Dominica now part of Chavez’s ‘America’s initiative’

Dominica has joined ALBA (Bolivarian Alternative for the Americas), having ratified its February 2007 decision to sign onto the agreement, Venezuela’s President Hugo Chavez has announced.

The announcement was made at a working meeting between Chavez and Dominica’s Prime Minister Roosevelt Skerritt at the Miraflores Presidential Palace in Caracas on Thursday last.

The ALBA is considered Venezuela’s alternative to the US-backed Free Trade Areas of the Americas (FTAA) and is based on cooperation, including economic cooperation and solidarity. It came into being between Venezuela and Cuba on December 14, 2004. Since then Bolivia and Nicaragua have also joined.

According to Venezuela’s government information service, Dominica is the fourth country in the hemisphere and the first Caricom country to sign on to the ALBA agreement.

The Venezuelan information agency said Dominica’s move was a major step for ALBA and being the first English-speaking member of ALBA it is expected to “shine” in the Caricom councils on account of its singular ALBA membership and benefits, “perhaps leading other ambitious Caricom members into ALBA.”

The agency said that since his election to office in 2004, Skerritt has forged a friendly and useful relationship with Cuba’s President Fidel Castro and Chavez, “a relationship which has resulted in Dominica, with a population of 72,000, getting substantial aid from Cuba and Venezuela, opening eyes and the mouths of the English, Spanish, and French speaking Caribbean.”

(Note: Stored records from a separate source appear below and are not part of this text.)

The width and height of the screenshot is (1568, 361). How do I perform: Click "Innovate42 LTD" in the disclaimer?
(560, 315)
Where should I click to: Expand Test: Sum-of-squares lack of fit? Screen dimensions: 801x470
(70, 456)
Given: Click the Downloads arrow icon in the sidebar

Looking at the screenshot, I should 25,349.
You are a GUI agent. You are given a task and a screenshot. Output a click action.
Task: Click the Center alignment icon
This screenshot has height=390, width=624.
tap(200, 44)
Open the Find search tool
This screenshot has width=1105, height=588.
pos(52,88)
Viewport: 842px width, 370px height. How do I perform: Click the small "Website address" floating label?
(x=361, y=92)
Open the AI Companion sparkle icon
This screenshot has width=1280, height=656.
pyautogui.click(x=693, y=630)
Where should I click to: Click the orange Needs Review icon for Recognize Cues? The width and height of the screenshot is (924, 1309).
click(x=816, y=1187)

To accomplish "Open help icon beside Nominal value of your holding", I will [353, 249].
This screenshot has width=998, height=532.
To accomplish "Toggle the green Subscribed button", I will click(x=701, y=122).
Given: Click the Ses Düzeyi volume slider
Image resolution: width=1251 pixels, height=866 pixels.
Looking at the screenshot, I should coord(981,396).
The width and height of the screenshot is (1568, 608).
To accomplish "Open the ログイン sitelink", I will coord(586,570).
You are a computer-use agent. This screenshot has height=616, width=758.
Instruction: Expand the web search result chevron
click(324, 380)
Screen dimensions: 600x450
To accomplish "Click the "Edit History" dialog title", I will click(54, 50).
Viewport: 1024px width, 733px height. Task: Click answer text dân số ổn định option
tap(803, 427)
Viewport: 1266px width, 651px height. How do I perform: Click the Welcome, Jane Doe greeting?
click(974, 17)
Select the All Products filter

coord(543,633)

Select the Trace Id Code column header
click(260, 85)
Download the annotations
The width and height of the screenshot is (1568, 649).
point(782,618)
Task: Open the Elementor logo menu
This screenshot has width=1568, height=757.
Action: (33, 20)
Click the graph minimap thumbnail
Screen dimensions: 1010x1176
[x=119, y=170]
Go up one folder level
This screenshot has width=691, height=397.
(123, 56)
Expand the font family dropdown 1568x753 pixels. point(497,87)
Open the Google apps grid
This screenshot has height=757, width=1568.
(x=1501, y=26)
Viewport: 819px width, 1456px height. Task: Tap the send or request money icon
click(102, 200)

It added that about 1,000 Cuban and Venezuelan experts in energy, education, health care, agriculture, tourism, housing and other construction are working in Dominica and “have helped to performe – in only three years – an economic miracle on the tiny Caribbean island.

“Evidently, Dominica is grateful for this past help and is also ambitious for more cooperation with Cuba and Venezuela.”

Dominica is set play a major part in the Petrocaribe, “one of the most vibrant international organizations in the hemisphere,” the agency said.

Under the agreement, crude oil from Venezuela will be stored in huge amounts in Dominica for distribution to other Caribbean countries and a US$80,000,000 oil refinery will be constructed on the island with Venezuelan cooperation.

Dominica can pay for 40% of its Petrocaribe oil imports – that is about 900 barrels a day – with its main export, bananas. This is being seen as an incentive for increasing the production of bananas and other crops, something the Cuban agricultural experts on the island are helping with.

The Venezuelan government said it has given Dominica a US$10.1 million grant to expand the Melville Hall Airport; forgiven the island nation’s US$1.5 million debt and assisted in restoring the sight of some 500 blind Dominicans in either Cuba or Venezuela. In education about 2,000 Dominican students enjoy Cuban and Venezuelan scholarships in computer science, medicine, engineering, sports, physics, math, and agriculture, it added.